> **Work required**: Beginning at the line that includes "Open the Image breadcrumb link" in the entries below, print each line exactly as it appears, through the last one.

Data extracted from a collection
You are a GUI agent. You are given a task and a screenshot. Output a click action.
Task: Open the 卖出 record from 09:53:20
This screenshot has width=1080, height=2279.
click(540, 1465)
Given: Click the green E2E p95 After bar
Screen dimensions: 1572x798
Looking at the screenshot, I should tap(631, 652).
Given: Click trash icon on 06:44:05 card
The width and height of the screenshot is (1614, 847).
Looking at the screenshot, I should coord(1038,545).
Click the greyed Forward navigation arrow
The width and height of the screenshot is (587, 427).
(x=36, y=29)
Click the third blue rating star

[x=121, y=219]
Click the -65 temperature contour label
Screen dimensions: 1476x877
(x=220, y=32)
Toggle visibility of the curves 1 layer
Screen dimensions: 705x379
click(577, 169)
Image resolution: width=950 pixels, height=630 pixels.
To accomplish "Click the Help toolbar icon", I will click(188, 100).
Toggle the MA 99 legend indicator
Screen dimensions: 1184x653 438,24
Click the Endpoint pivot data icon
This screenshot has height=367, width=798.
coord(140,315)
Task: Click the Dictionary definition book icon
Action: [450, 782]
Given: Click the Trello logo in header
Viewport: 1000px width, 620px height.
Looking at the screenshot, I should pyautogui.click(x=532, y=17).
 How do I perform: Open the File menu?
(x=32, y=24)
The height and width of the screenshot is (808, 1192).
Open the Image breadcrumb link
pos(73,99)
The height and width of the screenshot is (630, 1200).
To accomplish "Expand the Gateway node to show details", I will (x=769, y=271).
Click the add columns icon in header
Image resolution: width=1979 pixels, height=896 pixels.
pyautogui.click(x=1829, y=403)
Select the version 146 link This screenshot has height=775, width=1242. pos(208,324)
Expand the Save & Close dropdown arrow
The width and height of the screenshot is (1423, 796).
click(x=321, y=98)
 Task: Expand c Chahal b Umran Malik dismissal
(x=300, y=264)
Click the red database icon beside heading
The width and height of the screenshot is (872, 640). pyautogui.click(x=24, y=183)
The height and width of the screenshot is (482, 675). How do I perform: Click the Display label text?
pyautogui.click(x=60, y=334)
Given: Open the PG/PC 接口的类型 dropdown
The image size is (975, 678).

> **Output for this task**:
Open the Image breadcrumb link
pos(73,99)
The height and width of the screenshot is (630, 1200).
To accomplish "Expand the Gateway node to show details", I will (x=769, y=271).
Click the add columns icon in header
Image resolution: width=1979 pixels, height=896 pixels.
pyautogui.click(x=1829, y=403)
Select the version 146 link This screenshot has height=775, width=1242. pos(208,324)
Expand the Save & Close dropdown arrow
The width and height of the screenshot is (1423, 796).
click(x=321, y=98)
 Task: Expand c Chahal b Umran Malik dismissal
(x=300, y=264)
Click the red database icon beside heading
The width and height of the screenshot is (872, 640). pyautogui.click(x=24, y=183)
The height and width of the screenshot is (482, 675). How do I perform: Click the Display label text?
pyautogui.click(x=60, y=334)
Given: Open the PG/PC 接口的类型 dropdown
The image size is (975, 678).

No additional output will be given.